- Provided entries
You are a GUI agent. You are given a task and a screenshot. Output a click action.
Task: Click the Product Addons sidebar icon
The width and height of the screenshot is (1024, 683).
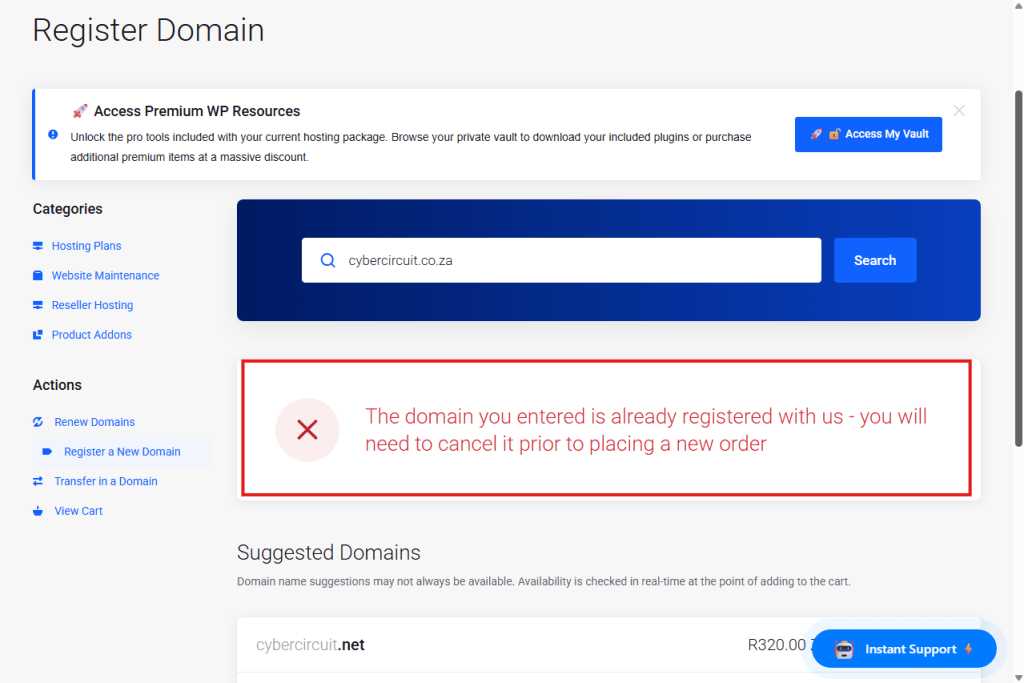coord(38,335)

==

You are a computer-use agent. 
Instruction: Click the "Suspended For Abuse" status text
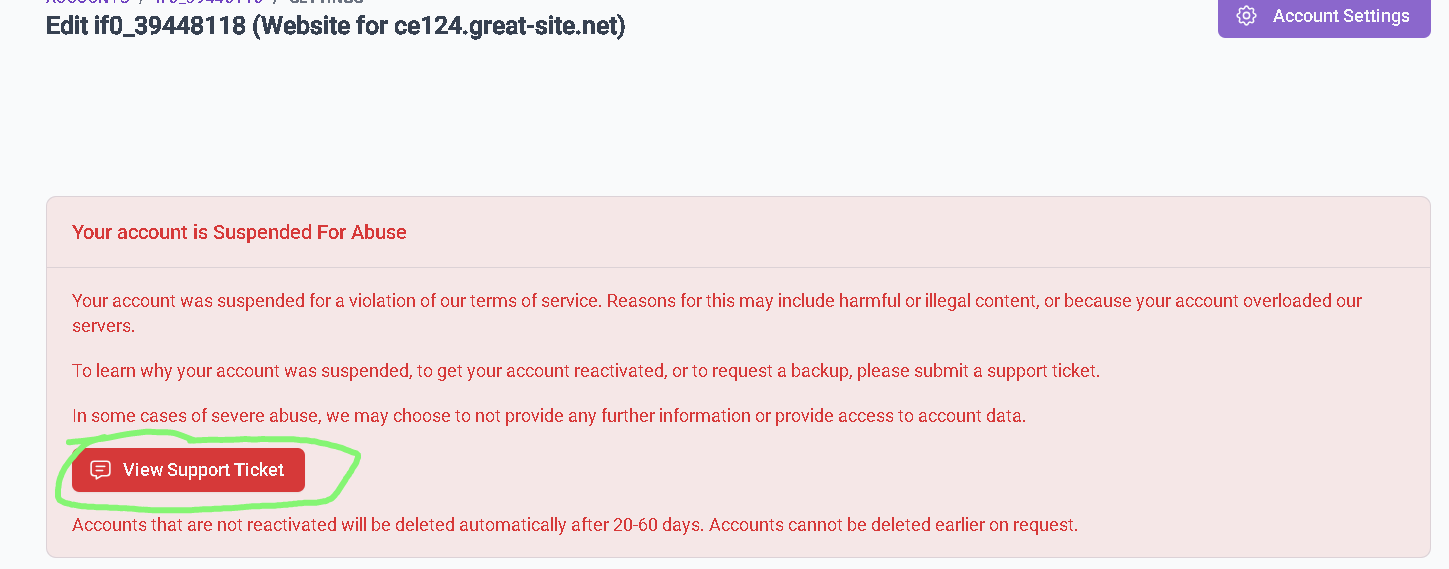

- Work to complete
Show every line in the records above that contains the word "agent".

- Problem solution
You are a GUI agent. You are given a task and a screenshot. Output a click action.
You are a computer-use agent. 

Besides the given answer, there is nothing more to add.